* What is being asked: Copy the entries below, replacing "Screen dimensions" with "Display size" wherever it appears and leaving everything else unchanged.
--- Begin ---
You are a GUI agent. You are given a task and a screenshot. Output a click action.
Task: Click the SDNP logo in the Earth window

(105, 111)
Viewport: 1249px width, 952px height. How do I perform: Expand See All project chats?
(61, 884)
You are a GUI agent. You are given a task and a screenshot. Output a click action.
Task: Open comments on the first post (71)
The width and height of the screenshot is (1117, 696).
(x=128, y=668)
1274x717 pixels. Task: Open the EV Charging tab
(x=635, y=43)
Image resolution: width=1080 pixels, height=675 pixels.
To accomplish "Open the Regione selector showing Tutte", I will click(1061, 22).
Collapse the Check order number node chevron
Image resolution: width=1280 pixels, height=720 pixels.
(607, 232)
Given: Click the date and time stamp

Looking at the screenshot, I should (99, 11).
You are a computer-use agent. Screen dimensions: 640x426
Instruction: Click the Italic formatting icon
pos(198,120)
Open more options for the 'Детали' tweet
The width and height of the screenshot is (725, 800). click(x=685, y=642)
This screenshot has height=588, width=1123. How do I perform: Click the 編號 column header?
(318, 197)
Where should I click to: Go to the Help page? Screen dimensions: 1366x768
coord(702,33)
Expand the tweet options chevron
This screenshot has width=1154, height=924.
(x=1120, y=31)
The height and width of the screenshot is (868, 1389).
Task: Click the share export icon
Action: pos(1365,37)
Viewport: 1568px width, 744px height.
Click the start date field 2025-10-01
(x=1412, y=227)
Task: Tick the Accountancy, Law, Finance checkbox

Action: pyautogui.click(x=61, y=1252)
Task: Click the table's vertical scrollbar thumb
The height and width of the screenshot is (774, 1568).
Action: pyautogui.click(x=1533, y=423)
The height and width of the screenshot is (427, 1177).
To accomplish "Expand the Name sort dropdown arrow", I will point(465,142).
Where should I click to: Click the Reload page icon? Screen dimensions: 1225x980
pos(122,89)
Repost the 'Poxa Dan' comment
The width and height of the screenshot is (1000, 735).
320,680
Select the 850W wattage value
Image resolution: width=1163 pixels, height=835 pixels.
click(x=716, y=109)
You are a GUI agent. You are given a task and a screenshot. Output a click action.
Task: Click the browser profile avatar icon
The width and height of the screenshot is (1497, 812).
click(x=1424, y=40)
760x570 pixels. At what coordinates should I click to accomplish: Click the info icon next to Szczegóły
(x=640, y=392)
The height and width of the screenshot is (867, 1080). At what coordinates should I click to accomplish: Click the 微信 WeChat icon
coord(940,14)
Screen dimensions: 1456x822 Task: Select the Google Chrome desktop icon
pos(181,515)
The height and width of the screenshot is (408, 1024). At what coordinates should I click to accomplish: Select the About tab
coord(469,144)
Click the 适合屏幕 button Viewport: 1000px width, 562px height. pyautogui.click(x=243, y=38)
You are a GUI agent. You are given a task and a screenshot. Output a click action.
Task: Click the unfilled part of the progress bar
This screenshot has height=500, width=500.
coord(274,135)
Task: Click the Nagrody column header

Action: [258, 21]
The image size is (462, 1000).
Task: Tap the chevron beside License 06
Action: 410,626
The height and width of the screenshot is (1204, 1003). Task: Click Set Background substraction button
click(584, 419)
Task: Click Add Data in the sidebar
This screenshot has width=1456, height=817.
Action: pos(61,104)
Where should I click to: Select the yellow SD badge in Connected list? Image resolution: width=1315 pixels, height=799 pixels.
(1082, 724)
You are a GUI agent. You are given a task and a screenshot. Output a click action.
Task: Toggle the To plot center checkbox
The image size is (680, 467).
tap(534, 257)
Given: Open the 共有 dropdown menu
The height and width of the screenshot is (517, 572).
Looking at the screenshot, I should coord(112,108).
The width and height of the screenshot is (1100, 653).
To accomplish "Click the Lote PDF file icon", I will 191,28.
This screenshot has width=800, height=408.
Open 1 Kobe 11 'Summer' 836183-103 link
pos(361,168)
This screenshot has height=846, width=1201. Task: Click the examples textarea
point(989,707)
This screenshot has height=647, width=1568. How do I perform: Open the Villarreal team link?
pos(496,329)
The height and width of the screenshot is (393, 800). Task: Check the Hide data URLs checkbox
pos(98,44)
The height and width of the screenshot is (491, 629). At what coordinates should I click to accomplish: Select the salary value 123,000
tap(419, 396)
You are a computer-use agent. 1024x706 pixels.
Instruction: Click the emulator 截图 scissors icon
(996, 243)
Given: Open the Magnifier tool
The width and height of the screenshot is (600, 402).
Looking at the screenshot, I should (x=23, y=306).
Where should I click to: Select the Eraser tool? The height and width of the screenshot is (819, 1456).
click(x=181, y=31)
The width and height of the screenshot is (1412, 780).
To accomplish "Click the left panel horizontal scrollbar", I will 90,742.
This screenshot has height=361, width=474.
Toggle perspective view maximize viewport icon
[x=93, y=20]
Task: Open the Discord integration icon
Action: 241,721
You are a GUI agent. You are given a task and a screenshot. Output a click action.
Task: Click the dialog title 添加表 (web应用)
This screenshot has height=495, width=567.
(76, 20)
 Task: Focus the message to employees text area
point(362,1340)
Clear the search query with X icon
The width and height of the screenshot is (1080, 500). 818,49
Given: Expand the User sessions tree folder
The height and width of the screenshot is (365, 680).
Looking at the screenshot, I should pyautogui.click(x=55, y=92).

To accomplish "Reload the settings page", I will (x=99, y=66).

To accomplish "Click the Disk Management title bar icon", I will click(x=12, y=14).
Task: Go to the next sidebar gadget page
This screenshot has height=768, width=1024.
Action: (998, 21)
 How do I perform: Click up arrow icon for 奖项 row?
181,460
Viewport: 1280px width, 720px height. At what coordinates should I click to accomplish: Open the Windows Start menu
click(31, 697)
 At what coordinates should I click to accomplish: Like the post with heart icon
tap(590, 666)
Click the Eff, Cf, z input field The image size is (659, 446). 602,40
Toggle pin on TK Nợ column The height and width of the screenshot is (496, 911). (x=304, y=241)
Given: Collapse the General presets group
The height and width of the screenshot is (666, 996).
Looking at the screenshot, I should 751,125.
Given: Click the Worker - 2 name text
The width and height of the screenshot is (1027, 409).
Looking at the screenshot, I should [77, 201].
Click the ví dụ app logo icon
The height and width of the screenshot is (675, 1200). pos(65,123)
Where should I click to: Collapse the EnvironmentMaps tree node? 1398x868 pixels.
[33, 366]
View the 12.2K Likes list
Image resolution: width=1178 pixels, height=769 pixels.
--- End ---
* Reply:
You are a GUI agent. You are given a task and a screenshot. Output a click action.
Task: Click the SDNP logo in the Earth window

(105, 111)
Viewport: 1249px width, 952px height. How do I perform: Expand See All project chats?
(61, 884)
You are a GUI agent. You are given a task and a screenshot. Output a click action.
Task: Open comments on the first post (71)
The width and height of the screenshot is (1117, 696).
(x=128, y=668)
1274x717 pixels. Task: Open the EV Charging tab
(x=635, y=43)
Image resolution: width=1080 pixels, height=675 pixels.
To accomplish "Open the Regione selector showing Tutte", I will click(1061, 22).
Collapse the Check order number node chevron
Image resolution: width=1280 pixels, height=720 pixels.
(607, 232)
Given: Click the date and time stamp

Looking at the screenshot, I should (99, 11).
You are a computer-use agent. Display size: 640x426
Instruction: Click the Italic formatting icon
pos(198,120)
Open more options for the 'Детали' tweet
The width and height of the screenshot is (725, 800). click(x=685, y=642)
This screenshot has height=588, width=1123. How do I perform: Click the 編號 column header?
(318, 197)
Where should I click to: Go to the Help page? Display size: 1366x768
coord(702,33)
Expand the tweet options chevron
This screenshot has width=1154, height=924.
(x=1120, y=31)
The height and width of the screenshot is (868, 1389).
Task: Click the share export icon
Action: pos(1365,37)
Viewport: 1568px width, 744px height.
Click the start date field 2025-10-01
(x=1412, y=227)
Task: Tick the Accountancy, Law, Finance checkbox

Action: pyautogui.click(x=61, y=1252)
Task: Click the table's vertical scrollbar thumb
The height and width of the screenshot is (774, 1568).
Action: pyautogui.click(x=1533, y=423)
The height and width of the screenshot is (427, 1177).
To accomplish "Expand the Name sort dropdown arrow", I will point(465,142).
Where should I click to: Click the Reload page icon? Display size: 1225x980
pos(122,89)
Repost the 'Poxa Dan' comment
The width and height of the screenshot is (1000, 735).
320,680
Select the 850W wattage value
Image resolution: width=1163 pixels, height=835 pixels.
click(x=716, y=109)
You are a GUI agent. You are given a task and a screenshot. Output a click action.
Task: Click the browser profile avatar icon
The width and height of the screenshot is (1497, 812).
click(x=1424, y=40)
760x570 pixels. At what coordinates should I click to accomplish: Click the info icon next to Szczegóły
(x=640, y=392)
The height and width of the screenshot is (867, 1080). At what coordinates should I click to accomplish: Click the 微信 WeChat icon
coord(940,14)
Display size: 1456x822 Task: Select the Google Chrome desktop icon
pos(181,515)
The height and width of the screenshot is (408, 1024). At what coordinates should I click to accomplish: Select the About tab
coord(469,144)
Click the 适合屏幕 button Viewport: 1000px width, 562px height. pyautogui.click(x=243, y=38)
You are a GUI agent. You are given a task and a screenshot. Output a click action.
Task: Click the unfilled part of the progress bar
This screenshot has height=500, width=500.
coord(274,135)
Task: Click the Nagrody column header

Action: [258, 21]
The image size is (462, 1000).
Task: Tap the chevron beside License 06
Action: 410,626
The height and width of the screenshot is (1204, 1003). Task: Click Set Background substraction button
click(584, 419)
Task: Click Add Data in the sidebar
This screenshot has width=1456, height=817.
Action: pos(61,104)
Where should I click to: Select the yellow SD badge in Connected list? Image resolution: width=1315 pixels, height=799 pixels.
(1082, 724)
You are a GUI agent. You are given a task and a screenshot. Output a click action.
Task: Toggle the To plot center checkbox
The image size is (680, 467).
tap(534, 257)
Given: Open the 共有 dropdown menu
The height and width of the screenshot is (517, 572).
Looking at the screenshot, I should coord(112,108).
The width and height of the screenshot is (1100, 653).
To accomplish "Click the Lote PDF file icon", I will 191,28.
This screenshot has width=800, height=408.
Open 1 Kobe 11 'Summer' 836183-103 link
pos(361,168)
This screenshot has height=846, width=1201. Task: Click the examples textarea
point(989,707)
This screenshot has height=647, width=1568. How do I perform: Open the Villarreal team link?
pos(496,329)
The height and width of the screenshot is (393, 800). Task: Check the Hide data URLs checkbox
pos(98,44)
The height and width of the screenshot is (491, 629). At what coordinates should I click to accomplish: Select the salary value 123,000
tap(419, 396)
You are a computer-use agent. 1024x706 pixels.
Instruction: Click the emulator 截图 scissors icon
(996, 243)
Given: Open the Magnifier tool
The width and height of the screenshot is (600, 402).
Looking at the screenshot, I should (x=23, y=306).
Where should I click to: Select the Eraser tool? The height and width of the screenshot is (819, 1456).
click(x=181, y=31)
The width and height of the screenshot is (1412, 780).
To accomplish "Click the left panel horizontal scrollbar", I will 90,742.
This screenshot has height=361, width=474.
Toggle perspective view maximize viewport icon
[x=93, y=20]
Task: Open the Discord integration icon
Action: 241,721
You are a GUI agent. You are given a task and a screenshot. Output a click action.
Task: Click the dialog title 添加表 (web应用)
This screenshot has height=495, width=567.
(76, 20)
 Task: Focus the message to employees text area
point(362,1340)
Clear the search query with X icon
The width and height of the screenshot is (1080, 500). 818,49
Given: Expand the User sessions tree folder
The height and width of the screenshot is (365, 680).
Looking at the screenshot, I should pyautogui.click(x=55, y=92).

To accomplish "Reload the settings page", I will (x=99, y=66).

To accomplish "Click the Disk Management title bar icon", I will click(x=12, y=14).
Task: Go to the next sidebar gadget page
This screenshot has height=768, width=1024.
Action: (998, 21)
 How do I perform: Click up arrow icon for 奖项 row?
181,460
Viewport: 1280px width, 720px height. At what coordinates should I click to accomplish: Open the Windows Start menu
click(31, 697)
 At what coordinates should I click to accomplish: Like the post with heart icon
tap(590, 666)
Click the Eff, Cf, z input field The image size is (659, 446). 602,40
Toggle pin on TK Nợ column The height and width of the screenshot is (496, 911). (x=304, y=241)
Given: Collapse the General presets group
The height and width of the screenshot is (666, 996).
Looking at the screenshot, I should 751,125.
Given: Click the Worker - 2 name text
The width and height of the screenshot is (1027, 409).
Looking at the screenshot, I should [77, 201].
Click the ví dụ app logo icon
The height and width of the screenshot is (675, 1200). pos(65,123)
Where should I click to: Collapse the EnvironmentMaps tree node? 1398x868 pixels.
[33, 366]
View the 12.2K Likes list
Image resolution: width=1178 pixels, height=769 pixels.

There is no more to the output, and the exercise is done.